Hi friends, DH's friend made a pass at me, when we visited them. He is happily married, with baby. Next day, he came to my house, when DH was not there, on some pretext. I felt weird that why come when DH is not there? I just said hi bye. Nothing other than that. DH has traditional expectation - wife should do every thing for husband. We had some little fights. I have not told him about his friend. Should I tell him? Should I avoid?
Should you tell husband - The pass - cannot comment without knowing more about the pass, but you don't necessarily have to share more details. It is just that what seems as a pass to one person, may be Ok for another.

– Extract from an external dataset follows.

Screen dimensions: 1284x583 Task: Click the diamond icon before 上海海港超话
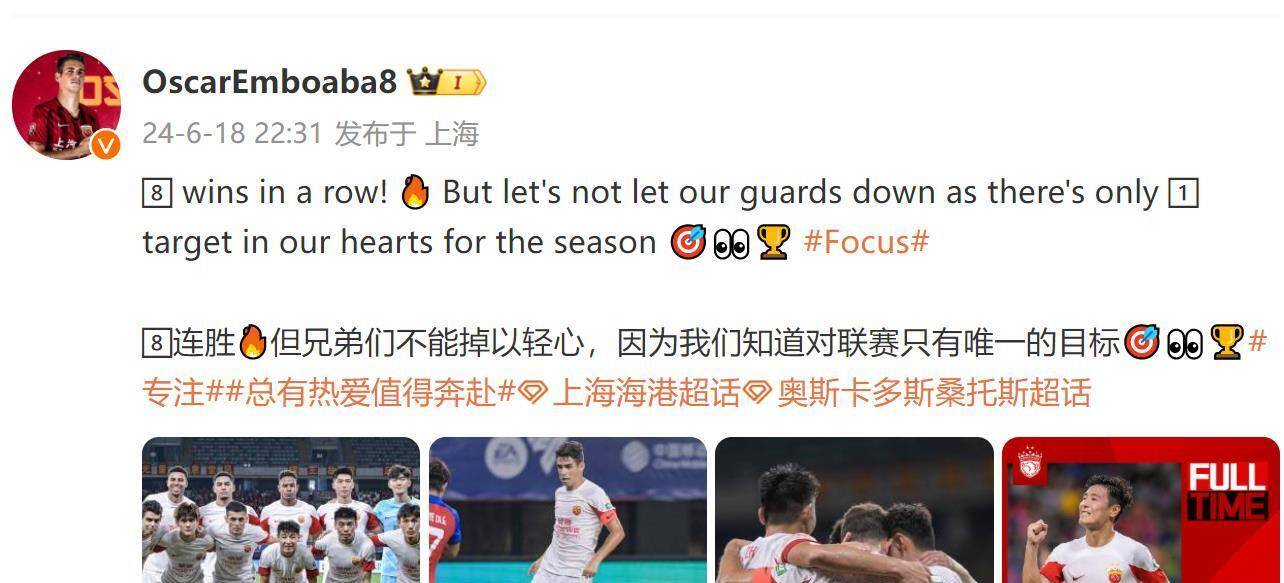click(533, 393)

That guy's visit - a casual comment that 'it was odd of him to drop by' and leave it at that.
He brushed up against me once, as if mistake, and then touched my hand, again as if mistake, while I was giving him the baby. Wife is good lady, pretty even, not close friend of mine. I did not want to create problem, but I avoided him completely after this. DH considers him best friend.
What is your equation with your husband? Will he understand if you tell what you felt? You should mention just so that you can keep a distance and your husband can keep an eye on him.
Just mention that you are not comfortable with having this particular guy around, and somehow he does not seem to behave right with you. You can also mention how he suddenly dropped in.. Leave it at that for now. Whenever you happen to see that guy again (it may not be avoidable when you have a circle of mutual friends) ignore/ avoid him in every way, avoid any interaction with him.